Yandex.Cloud (S3 API), unexpected MD5 hash mismatch (talk with tech support)

Thank you, @ncw, for sharing your thoughts and ideas on this complicated issue.

Your broad view of data integrity question gave me good starting point to create bullet-proof test case and find out which one of two guns is still smoking.

This was the very first step I took to check if my backup data was corrupted. Hashes for both local and downloaded files turned out to be the same. And this became a clear sign that, most likely, only metadata in the cloud (ETag) contains an error.
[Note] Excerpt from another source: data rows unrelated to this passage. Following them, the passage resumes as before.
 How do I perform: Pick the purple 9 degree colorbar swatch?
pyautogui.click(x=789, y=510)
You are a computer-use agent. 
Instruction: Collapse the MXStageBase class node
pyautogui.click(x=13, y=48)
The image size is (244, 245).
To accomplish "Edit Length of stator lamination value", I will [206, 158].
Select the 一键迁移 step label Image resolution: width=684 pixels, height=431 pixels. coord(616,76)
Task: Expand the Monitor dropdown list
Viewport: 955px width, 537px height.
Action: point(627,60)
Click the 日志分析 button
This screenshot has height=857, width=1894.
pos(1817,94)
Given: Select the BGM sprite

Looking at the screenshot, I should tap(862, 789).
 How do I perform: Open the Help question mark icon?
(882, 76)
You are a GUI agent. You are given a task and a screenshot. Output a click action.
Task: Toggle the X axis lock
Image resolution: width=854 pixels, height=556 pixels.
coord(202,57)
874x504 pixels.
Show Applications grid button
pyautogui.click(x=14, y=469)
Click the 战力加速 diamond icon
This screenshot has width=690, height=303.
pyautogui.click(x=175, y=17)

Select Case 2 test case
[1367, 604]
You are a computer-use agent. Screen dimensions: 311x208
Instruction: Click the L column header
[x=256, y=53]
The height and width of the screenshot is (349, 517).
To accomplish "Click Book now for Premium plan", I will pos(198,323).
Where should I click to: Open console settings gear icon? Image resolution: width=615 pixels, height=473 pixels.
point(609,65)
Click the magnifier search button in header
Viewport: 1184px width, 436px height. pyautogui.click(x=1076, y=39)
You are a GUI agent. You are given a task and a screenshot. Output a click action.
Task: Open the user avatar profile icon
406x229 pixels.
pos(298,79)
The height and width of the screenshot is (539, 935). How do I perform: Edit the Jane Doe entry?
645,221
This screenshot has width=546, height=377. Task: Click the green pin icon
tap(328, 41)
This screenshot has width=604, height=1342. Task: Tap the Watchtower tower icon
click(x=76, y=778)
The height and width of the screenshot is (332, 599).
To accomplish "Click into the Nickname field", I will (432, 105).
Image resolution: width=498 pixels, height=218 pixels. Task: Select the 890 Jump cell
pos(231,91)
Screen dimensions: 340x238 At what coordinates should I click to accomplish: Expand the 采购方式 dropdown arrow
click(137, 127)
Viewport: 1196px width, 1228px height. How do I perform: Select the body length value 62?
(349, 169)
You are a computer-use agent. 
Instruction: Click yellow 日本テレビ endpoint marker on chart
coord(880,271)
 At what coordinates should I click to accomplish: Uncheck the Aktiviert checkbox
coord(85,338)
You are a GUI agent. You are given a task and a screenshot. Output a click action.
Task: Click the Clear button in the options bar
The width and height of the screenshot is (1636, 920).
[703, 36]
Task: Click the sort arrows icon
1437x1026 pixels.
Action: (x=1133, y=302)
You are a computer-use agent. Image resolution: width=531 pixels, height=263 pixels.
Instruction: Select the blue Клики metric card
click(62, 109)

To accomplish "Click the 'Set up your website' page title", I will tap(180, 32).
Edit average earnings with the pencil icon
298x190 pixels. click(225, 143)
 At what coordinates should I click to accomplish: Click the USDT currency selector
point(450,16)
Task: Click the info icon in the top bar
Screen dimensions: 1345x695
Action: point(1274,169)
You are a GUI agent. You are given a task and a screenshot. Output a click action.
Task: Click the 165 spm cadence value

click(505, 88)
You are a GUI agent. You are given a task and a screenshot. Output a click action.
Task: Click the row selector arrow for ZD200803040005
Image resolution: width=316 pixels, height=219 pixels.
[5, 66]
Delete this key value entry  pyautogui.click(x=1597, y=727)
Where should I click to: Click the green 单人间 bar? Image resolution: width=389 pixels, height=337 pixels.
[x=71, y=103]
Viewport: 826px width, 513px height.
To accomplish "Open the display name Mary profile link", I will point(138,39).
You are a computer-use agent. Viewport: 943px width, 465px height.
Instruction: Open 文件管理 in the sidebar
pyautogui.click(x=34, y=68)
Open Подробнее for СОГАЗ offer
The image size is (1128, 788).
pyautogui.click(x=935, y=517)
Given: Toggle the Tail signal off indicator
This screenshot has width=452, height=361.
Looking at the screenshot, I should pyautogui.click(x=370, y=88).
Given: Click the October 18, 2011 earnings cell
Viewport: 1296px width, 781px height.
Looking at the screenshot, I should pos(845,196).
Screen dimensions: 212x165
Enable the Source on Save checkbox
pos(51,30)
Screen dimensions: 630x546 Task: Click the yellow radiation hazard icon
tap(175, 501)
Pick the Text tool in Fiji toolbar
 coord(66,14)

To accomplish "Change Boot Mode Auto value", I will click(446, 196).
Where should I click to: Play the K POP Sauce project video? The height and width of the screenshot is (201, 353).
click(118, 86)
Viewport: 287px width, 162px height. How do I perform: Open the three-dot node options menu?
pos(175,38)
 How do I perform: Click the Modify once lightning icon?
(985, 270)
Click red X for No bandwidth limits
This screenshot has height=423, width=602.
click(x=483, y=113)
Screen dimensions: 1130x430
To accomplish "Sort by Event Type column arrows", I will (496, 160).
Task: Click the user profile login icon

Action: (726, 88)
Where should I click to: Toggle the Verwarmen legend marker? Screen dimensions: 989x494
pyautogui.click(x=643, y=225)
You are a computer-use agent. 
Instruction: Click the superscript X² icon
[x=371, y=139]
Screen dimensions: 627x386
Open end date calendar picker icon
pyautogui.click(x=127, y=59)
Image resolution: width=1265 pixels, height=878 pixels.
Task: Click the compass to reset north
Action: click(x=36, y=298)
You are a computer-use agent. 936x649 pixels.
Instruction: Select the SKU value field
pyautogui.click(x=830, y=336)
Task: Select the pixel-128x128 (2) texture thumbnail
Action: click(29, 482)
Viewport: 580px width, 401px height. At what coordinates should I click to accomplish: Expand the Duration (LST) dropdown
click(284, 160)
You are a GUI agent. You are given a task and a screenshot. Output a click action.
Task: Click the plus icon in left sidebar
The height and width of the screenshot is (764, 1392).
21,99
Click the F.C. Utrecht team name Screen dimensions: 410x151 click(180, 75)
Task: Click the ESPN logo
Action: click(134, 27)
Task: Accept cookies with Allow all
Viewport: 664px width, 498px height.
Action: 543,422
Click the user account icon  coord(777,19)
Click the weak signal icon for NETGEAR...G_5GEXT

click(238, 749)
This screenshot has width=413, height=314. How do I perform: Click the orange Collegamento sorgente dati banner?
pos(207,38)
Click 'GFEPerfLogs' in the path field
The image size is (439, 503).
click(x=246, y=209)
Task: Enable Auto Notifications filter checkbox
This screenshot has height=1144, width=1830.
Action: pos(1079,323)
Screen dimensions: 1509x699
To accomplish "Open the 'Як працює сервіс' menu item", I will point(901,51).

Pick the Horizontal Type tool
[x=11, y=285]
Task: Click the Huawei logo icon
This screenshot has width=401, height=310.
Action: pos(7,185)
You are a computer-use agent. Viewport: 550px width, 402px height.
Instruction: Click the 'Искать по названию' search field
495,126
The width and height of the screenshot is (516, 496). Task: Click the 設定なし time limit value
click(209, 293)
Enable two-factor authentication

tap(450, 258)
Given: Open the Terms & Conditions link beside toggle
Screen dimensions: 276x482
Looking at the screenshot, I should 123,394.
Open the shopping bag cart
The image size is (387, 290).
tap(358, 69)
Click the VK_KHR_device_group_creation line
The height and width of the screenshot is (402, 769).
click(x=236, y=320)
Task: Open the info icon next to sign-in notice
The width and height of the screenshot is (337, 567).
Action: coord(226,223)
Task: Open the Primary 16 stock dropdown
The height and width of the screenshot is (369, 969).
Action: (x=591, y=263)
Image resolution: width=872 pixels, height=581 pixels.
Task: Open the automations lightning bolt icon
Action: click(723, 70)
The following is a brief description of test case scenario that I carried out.


Prerequisites

  • Focus on a single file VTS_01_1.VOB stored on FreeBSD NAS
  • Create twin copy VTS_01_1dp.VOB and keep it on MS Windows PC only.

Sequence of steps

1. Calculate local MD5

1st env: FreeBSD NAS
tools: openssl dgst -MD5, rclone md5sum local:
file: VTS_01_1.VOB

2nd env: MS Windows PC
tool: HashTab
file: VTS_01_1dp.VOB

Step result
Identical for both files, in all environments and with all tools.

27ba7feaa6eaffda8b4c51be0375333d  VTS_01_1.VOB
27ba7feaa6eaffda8b4c51be0375333d  VTS_01_1dp.VOB

2. Upload to Yandex.Cloud

1st env: FreeBSD NAS
tool: rclone copy local: remote:
file: VTS_01_1.VOB

2nd env: MS Windows PC
tool: WinSCP copy
file: VTS_01_1dp.VOB

Step result
Both files were sent to the cloud from independent sources using independent tools.

3. Get cloud MD5 (ETag object property)

1st env: FreeBSD NAS
tool: rclone md5sum remote:
files: VTS_01_1.VOB, VTS_01_1dp.VOB

2nd env: MS Windows PC
tool: aws s3api list-objects
files: VTS_01_1.VOB, VTS_01_1dp.VOB

Step result
Identical for both files, in an independent environment, using independent tools.

36bd5ce679ce97325b9973c6a850a6ac  VTS_01_1.VOB	
36bd5ce679ce97325b9973c6a850a6ac  VTS_01_1dp.VOB

Overall result

Hash identical files, being uploaded to the Yandex.Cloud via independent paths and using independent tools, get an identical and invalid ETag (MD5) object property.

36bd5ce679ce97325b9973c6a850a6ac  invalid cloud ETag
27ba7feaa6eaffda8b4c51be0375333d  correct MD5

Solution

If I understand the test results correctly, there is no way to use rclone --checksum option while working with Yandex.Cloud.

Corrupted hash resulted in corrupted trust to the particular cloud service.

Anyway, my dialogue with Yandex tech support guys is not yet complete, and I will keep rclone community informed.